At the core of this work is spatial computing: the ability to understand where performers and objects exist in real space and use that data to drive lighting, video, automation, and digital systems seamlessly.
It was a natural progression from the visualization work that had defined the first half of Simpson’s career.
A Practical Test: Sweeney Todd
Simpson’s recent deployment of BlackTrax on a production of Sweeney Todd at London’s Churchill Theatre marked a pivotal moment and a perfect testing ground.
Working with a small team, he installed a nine-camera tracking system and integrated it with WYSIWYG to create a fully responsive lighting environment. Tracking markers were discreetly sewn into performers’ costumes. In one particularly ambitious experiment, markers were placed along a performer’s arm and wrist to allow the system to follow the character’s raised razor prop with pinpoint precision.
During calibration, the system’s potential became undeniable. As the calibration wand was lowered from head height to the floor, 40 moving lights converged flawlessly onto a single point. The precision was exact and repeatable.
Designing with Confidence
With BlackTrax handling real-time positional data, Simpson reimagined the lighting design. Rather than washing the stage in general illumination, he created a stark, atmospheric environment inspired by hazy Victorian London. The set remained intentionally dark, with performers illuminated precisely and dynamically as they moved.
Beam sizes adjusted automatically as actors approached or retreated from fixtures. Lights faded seamlessly when performers exited tracking zones. Subtle backlighting followed movement across the stage without the visible sweep of traditional follow spots.
In one striking effect, the tracked razor glinted under precisely controlled illumination, something nearly impossible to achieve manually.
What stood out most was not just the creative flexibility but the stability. Once configured, the system ran reliably. Simpson could step back and observe rather than constantly intervene. Even during long technical rehearsals, the tracking held steady.

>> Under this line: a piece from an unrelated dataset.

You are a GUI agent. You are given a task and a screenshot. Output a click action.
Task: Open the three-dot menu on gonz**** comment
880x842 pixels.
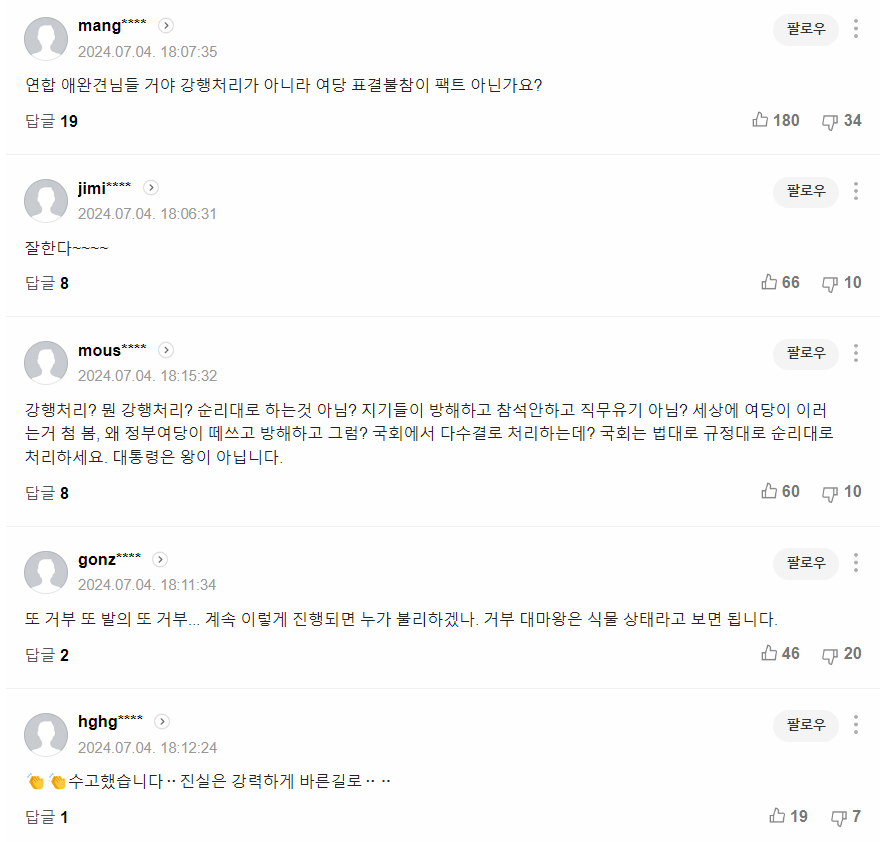coord(856,563)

For an industry accustomed to tight timelines and high stakes, that level of dependability is transformative.
The Bigger Picture: Spatial Intelligence as Infrastructure
For Copper Candle, BlackTrax is more than a theatrical enhancement. It is a foundational tool for solving complex spatial challenges.
Clients frequently approach the company with ambitious concepts but no clear technical pathway. Whether integrating lighting with video, synchronizing automation systems, or creating interactive environments, many solutions hinge on understanding spatial relationships in real time.
BlackTrax provides that intelligence.
Instead of building bespoke tracking systems from scratch – an expensive and risky undertaking – Copper Candle can deploy an established platform capable of mapping performers and objects accurately within a three-dimensional environment. That spatial awareness unlocks new creative possibilities while reducing technical uncertainty.
A Continuing Evolution
Looking back, Simpson’s career forms a clear arc – from early visualization experiments to fully integrated spatial computing systems. The thread connecting each phase is a commitment to tools that enable precision.
His renewed collaboration with CAST reflects that continuity. From WYSIWYG to BlackTrax, the company’s technologies have provided the backbone for his most technically ambitious work.
As live performance continues to merge with digital production, that backbone becomes even more critical.
For Simpson, the future of lighting design is not about spectacle alone. It is about intelligent systems that empower designers to focus on storytelling – confident that the technology will deliver exactly what it promises.
And in that evolving landscape, precision remains everything.